Overall, I don't believe that you can teach one specific means for investigating breaches, and consider that sufficient. Rather, what must be done instead is to develop an overall understanding of data sources, and what a breach "looks like", and then conduct specific analysis from there.
For example, by what means could a system be breached? Well, let's narrow the field a bit and say that we're looking at a Windows XP laptop...what possibilities are there? There are those services that may be running and listening for connections (check the firewall configuration as it may not be the default), or there may be indications of a breach as a result of user activity, such as downloads via the browser (intentional or otherwise), email, P2P applications, etc. What we may end up doing is examining the system for secondary indications of a breach (i.e., creation of persistence mechanisms, such as user accounts, etc.), and working from there to, at the very least, establish a timeline or at least an initial reference point.
Another point to remember about investigations in general is that the more data points that you have to support your findings, the better. This not only helps you build a more solid picture (and eliminate speculation) of what happened on the system (and when) but it also allows you to build that picture when some data points do not exist.

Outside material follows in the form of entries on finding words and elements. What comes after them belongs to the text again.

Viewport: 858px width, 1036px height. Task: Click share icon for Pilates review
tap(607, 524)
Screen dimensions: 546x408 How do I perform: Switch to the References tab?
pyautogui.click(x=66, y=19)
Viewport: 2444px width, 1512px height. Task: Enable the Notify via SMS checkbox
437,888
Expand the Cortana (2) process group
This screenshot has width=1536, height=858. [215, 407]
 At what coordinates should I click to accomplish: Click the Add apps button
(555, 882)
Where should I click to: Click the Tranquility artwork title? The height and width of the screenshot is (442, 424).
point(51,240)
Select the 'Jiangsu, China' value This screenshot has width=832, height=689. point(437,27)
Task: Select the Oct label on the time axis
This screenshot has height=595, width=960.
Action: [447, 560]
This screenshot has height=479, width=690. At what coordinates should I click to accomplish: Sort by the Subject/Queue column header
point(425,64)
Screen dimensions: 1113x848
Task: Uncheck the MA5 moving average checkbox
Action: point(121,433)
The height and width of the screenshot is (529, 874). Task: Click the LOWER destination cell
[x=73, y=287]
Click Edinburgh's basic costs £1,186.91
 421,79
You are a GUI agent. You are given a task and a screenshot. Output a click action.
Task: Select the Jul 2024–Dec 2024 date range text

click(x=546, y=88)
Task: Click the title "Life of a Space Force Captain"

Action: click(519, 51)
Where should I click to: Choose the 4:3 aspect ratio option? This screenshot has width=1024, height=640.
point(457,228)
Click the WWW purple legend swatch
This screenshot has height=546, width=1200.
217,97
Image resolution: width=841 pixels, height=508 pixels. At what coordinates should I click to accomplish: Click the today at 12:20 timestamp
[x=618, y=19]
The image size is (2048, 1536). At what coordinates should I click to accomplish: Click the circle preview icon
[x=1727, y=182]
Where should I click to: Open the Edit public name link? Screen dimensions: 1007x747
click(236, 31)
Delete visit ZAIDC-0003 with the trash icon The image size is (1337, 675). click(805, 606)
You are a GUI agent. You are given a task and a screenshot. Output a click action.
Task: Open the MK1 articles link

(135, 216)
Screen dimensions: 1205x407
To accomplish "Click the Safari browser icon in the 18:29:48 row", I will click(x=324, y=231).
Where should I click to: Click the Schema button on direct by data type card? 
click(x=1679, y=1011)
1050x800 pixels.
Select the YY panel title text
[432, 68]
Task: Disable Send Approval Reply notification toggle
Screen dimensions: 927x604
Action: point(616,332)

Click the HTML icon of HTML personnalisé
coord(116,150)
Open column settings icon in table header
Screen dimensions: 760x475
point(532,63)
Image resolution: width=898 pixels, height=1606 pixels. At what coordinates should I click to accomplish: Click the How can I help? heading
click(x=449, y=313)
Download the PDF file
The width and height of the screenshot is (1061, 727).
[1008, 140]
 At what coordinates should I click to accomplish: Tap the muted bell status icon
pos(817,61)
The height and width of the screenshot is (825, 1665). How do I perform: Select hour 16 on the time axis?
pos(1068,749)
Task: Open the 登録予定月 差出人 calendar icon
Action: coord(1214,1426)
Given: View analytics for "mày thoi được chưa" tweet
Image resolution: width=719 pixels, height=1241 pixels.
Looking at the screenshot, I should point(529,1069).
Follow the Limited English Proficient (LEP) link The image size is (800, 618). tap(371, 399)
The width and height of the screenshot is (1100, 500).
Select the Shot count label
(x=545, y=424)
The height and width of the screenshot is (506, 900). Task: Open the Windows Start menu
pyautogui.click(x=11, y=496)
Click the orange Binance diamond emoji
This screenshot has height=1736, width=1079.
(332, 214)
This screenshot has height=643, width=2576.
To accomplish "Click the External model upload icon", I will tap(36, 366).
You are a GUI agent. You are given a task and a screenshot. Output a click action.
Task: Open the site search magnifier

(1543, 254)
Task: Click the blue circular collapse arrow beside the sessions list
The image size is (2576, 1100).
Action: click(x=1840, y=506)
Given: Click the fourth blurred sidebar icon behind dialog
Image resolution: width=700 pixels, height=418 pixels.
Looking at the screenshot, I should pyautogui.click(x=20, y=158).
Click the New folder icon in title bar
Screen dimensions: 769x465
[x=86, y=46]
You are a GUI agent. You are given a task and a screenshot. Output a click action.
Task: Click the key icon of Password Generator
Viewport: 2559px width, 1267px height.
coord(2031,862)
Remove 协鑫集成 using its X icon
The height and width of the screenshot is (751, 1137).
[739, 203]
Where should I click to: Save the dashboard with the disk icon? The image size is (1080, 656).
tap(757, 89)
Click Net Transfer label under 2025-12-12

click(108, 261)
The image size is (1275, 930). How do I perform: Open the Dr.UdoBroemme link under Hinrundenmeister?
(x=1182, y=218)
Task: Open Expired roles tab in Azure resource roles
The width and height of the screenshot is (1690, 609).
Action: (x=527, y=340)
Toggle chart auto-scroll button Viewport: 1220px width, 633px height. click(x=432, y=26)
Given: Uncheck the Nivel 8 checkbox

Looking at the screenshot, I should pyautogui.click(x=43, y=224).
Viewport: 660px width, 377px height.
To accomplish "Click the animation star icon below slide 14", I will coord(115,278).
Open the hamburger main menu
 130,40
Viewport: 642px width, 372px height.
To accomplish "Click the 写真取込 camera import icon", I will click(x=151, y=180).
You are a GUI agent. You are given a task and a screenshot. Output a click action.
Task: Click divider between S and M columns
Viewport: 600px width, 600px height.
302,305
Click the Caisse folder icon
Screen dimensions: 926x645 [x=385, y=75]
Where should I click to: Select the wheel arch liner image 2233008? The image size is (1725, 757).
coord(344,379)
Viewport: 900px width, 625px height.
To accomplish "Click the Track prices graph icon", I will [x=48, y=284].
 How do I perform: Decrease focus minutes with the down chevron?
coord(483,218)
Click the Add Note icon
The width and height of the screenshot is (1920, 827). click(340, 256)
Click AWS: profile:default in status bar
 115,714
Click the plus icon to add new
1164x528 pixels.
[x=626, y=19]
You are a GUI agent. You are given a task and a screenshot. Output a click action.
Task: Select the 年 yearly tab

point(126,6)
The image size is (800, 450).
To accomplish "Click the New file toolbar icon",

Let's look at an example...let's say that you suspect that the system you're examining may have been accessed via Terminal Services, using compromised credentials. You examine the Windows Services found in the Registry and determine that Terminal Services was set to start when the system started, and other data points to the fact that remote connections were allowed. So your next step might be to look at Security Event Log entries that would show signs of logins...but you find through Registry and Event Log analysis that auditing of login events wasn't enabled. What then? Well, you might think to look for the time that specific files had last been accessed...but if the system you're examining is a Vista system, well, by default, the updating of last access times is disabled. So what do you do?
Again...the more data points you have to support a finding, the better off you'll be in your analysis. Where one data point is good, six may be better. A knowledgeable analyst will know that while some modicum of work will be needed to establish those other five data points, much of it can be automated and made repeatable, increasing efficiency and reducing analysis time.
Perhaps a way to illustrate the overall theme of this post is to look at examples, and that's what we'll be doing in the future. In the meantime, questions and comments are always welcome.